Having an even distribution of the DVONN pieces over the board is usually recommended for novice players, since this way they will be less vulnerable against groups of stones being lost by a cut off. Having all 3 red Dvonn pieces grouped together near the edge almost guarantees a win for an experienced player playing with white.

=== Movement phase ===
The first few moves should correct any place where your position must be fixed: helping or moving pieces that could become isolated and moving outside pieces in order to give inside ones mobility. To go for a victory, one should try to recognize if it is possible to isolate part of the board from all the red DVONN pieces in such a way that the isolated part will contain more of the opponents stones than your own. Preferably, always play stones towards the DVONN pieces rather than away from them.

Capturing pieces that could capture a DVONN piece can be important, as a moving DVONN piece controlled by the opponent can isolate a large group of pieces. However, mobility is the most important aspect of DVONN; one needs to keep one's options open. Building a tall stack early in the movement phase is a mistake. Most often, the game is won by the player who is capable of making the last move(s). Maintaining some single stones until the end phase is, therefore, very often a good strategy.
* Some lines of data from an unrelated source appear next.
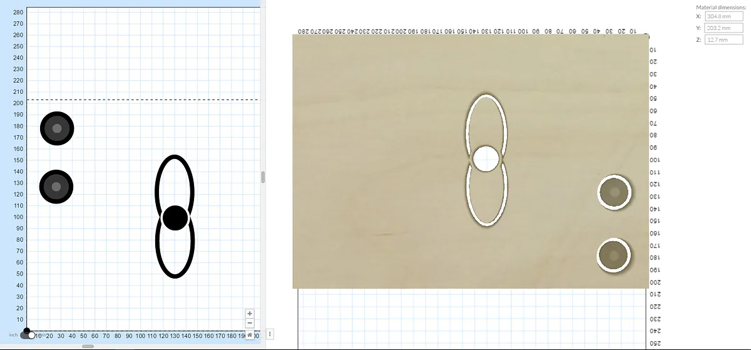Click the black origin dot at the canvas corner

coord(26,331)
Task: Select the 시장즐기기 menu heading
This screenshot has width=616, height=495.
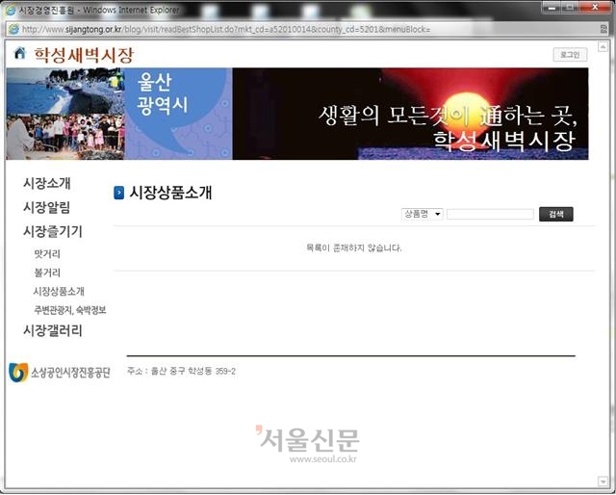Action: pos(52,231)
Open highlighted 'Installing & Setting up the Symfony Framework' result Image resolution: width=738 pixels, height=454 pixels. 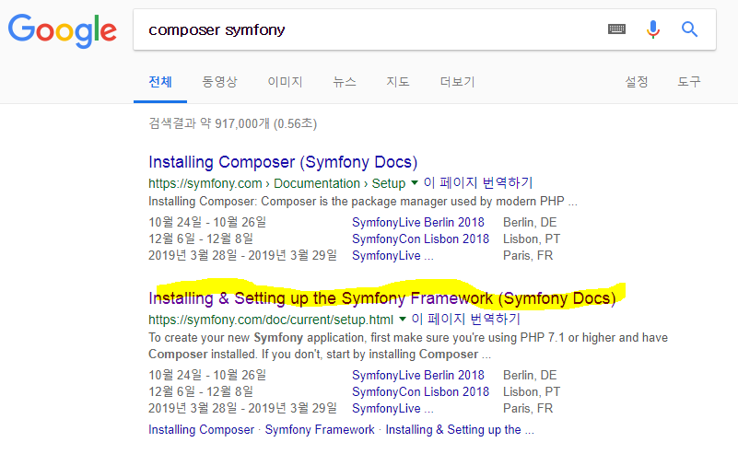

As a general rule one can state that using a tower to take a single stone of the opponent usually is one of the better moves, since this preserves own singles. A second general rule for selecting which move to make is that you should not make a move that the opponent cannot prevent you from making at a later time.

A very common mistake among beginners is that they are stacking own stones on top of each other in an attempt to prevent losing stones by being cut off by the opponent. However, since the game is all about mobility, this usually is a bad thing, since by stacking two of their own stones, instead of capturing an opponent's stone, they are effectively losing one stone. Only when a really large group of own stones is at risk, or in the end-phase of the game, should one consider placing own stones on top of each other. In any other situation, it is better to just give up the stone(s) in risk of being isolated and play offensive moves elsewhere and make the opponent lose a similar or preferably larger number of stones on another part of the board.

Taking a DVONN piece is especially desirable if it is possible to move it toward one's own pieces and away from one's opponent's. However, every capture counts, so big captures and maintaining mobility is more important than just taking DVONN pieces. A similar rule applies here as is the case for placing own stones on top of each other. When a DVONN piece is taken, the opponent is not losing a stone, which means that effectively you are set back one stone in the stonecount compared to the opponent. Therefore, one should take a DVONN piece only if one has a plan with it to gain a larger advantage, or if one needs to prevent the opponent from gaining a significant advantage by moving it.

After move 70 (about 20 moves into the movement phase) the board clears and settles. It becomes much more important to look ahead to see how every move affects the overall situation. Tall stacks are very hard to move, so they should be formed next to (or on) DVONN pieces and out of line of potential captures.

=== Strategy terminology ===
DVONN strategy discussions among expert players often use a number of terms to express the game situation. In the Yahoo Gipf discussion group the development of this list of terms was initiated by Alan Kwan and completed by Kris Burm.

== Dvonn playing computer programs ==
There are many computer programs capable of playing Dvonn at a high level. Some of the early ones include:
- dDvonn
- Dvonner
- RoRoRo the Bot
- Jan's Dvonn program
RoRoRo the Bot and Jan's program used to play online at the LittleGolem games site until 2014 and 2016 respectively, and were usually among the top 10 players.

Holtz is a program supporting multiple games, including Dvonn.

Dvonn was the topic of the 2011 CodeCup which produced many high-level computer players, including contest winner PrimaDvonna.